Don't forget the OpenGL driver. This is a very complicated and often highly
optimized piece of software. In the case of display lists, it is essentially
acting as an optimizing compiler. The small function that I gave posted
offloads the prioritization of texture and vertex data to the OpenGL driver
and good drivers (e.g. any nVidia driver) will do an excellent job of
optimizing for you.

When you are rendering static geometry (as you are), display lists are an
excellent way to get huge performance improvements without leaving the
comfort of idiomatic OCaml code.

> Incidentally, Jon's code seemed to run slower on my graphics card anyway.

What hardware and drivers are you using?

--
Dr Jon D Harrop, Flying Frog Consultancy Ltd.
The OCaml Journal
http://www.ffconsultancy.com/products/ocaml_journal/?e

_______________________________________________

Daniel Bünzli

unread,
Jul 4, 2007, 8:27:03 PM7/4/07
to caml...@yquem.inria.fr

Le 4 juil. 07 à 23:22, Jon Harrop a écrit :

> The small function that I gave posted offloads the prioritization
> of texture and vertex data to the OpenGL driver
> and good drivers (e.g. any nVidia driver) will do an excellent job
> of optimizing for you.

[...]


> What hardware and drivers are you using?
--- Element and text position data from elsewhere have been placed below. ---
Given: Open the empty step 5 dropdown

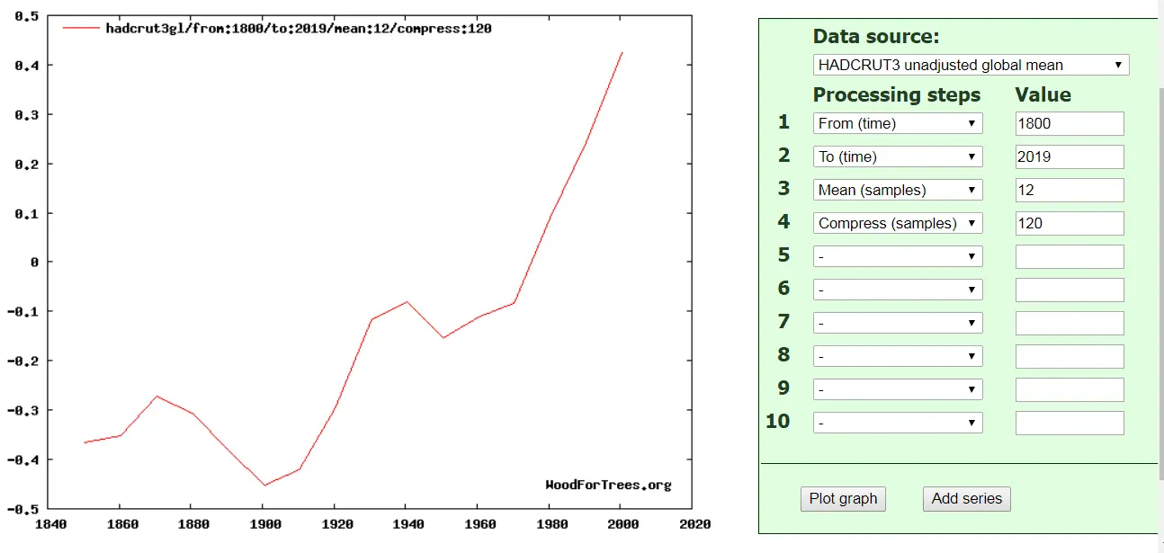Looking at the screenshot, I should (x=897, y=256).
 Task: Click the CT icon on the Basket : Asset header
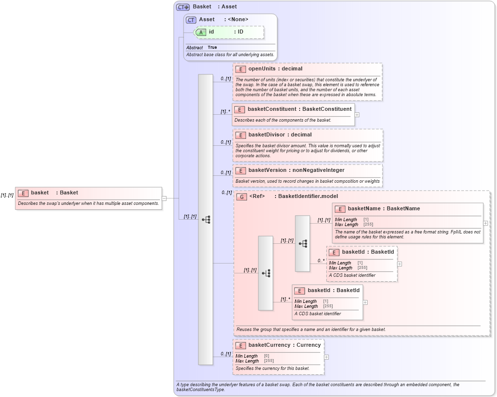tap(182, 6)
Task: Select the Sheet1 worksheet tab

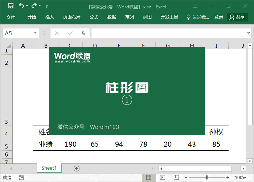Action: [49, 168]

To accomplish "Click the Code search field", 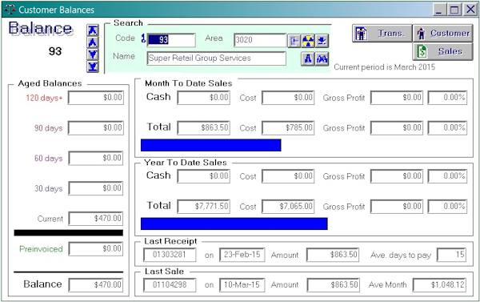I will click(171, 40).
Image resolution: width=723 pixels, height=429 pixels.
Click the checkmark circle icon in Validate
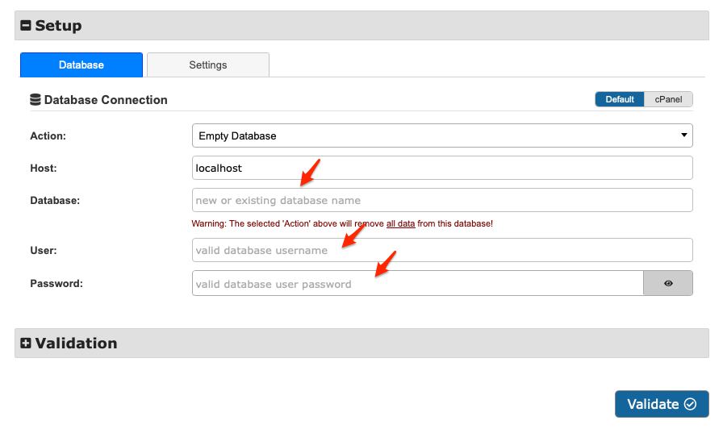point(690,404)
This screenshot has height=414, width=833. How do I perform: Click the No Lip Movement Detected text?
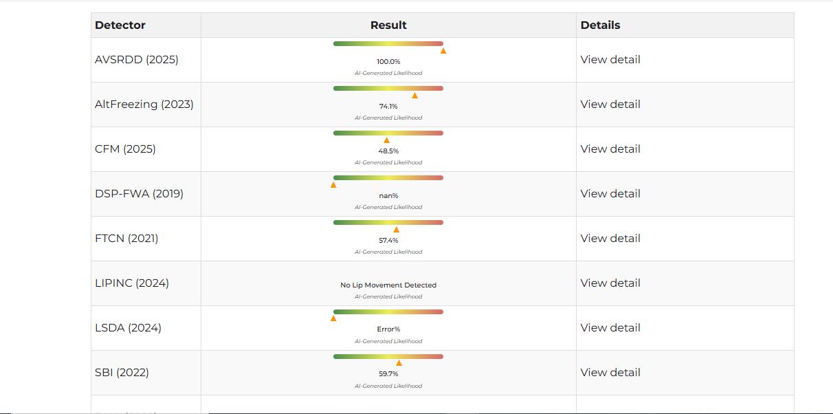[x=388, y=285]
This may not be due to hardware. Looking at the call graph of
draw_md3 it seems that a glTexImage2D gets captured by the display
list. On some platforms this is not a good thing, texture objects
(GlTex.gen_texture etc.) should be used instead. See for example
question 16.090 here [1].

Daniel

[1] http://www.opengl.org/resources/faq/technical/displaylist.htm

Jon Harrop

unread,
Jul 4, 2007, 11:12:35 PM7/4/07
to caml...@yquem.inria.fr
On Thursday 05 July 2007 01:25:28 Daniel Bünzli wrote:
> Le 4 juil. 07 ŕ 23:22, Jon Harrop a écrit :

> > What hardware and drivers are you using?
>
> This may not be due to hardware.

Something is certainly wrong and I don't think its my code. :-)

There's no way this optimization should slow the program down unless its
software rendered, and even then I'd be surprised because it avoids tens of
thousands of OCaml->C calls by keeping the vertex and texture data with the
driver.

For me, the extra 9 lines of code improve performance from 9 to 600fps!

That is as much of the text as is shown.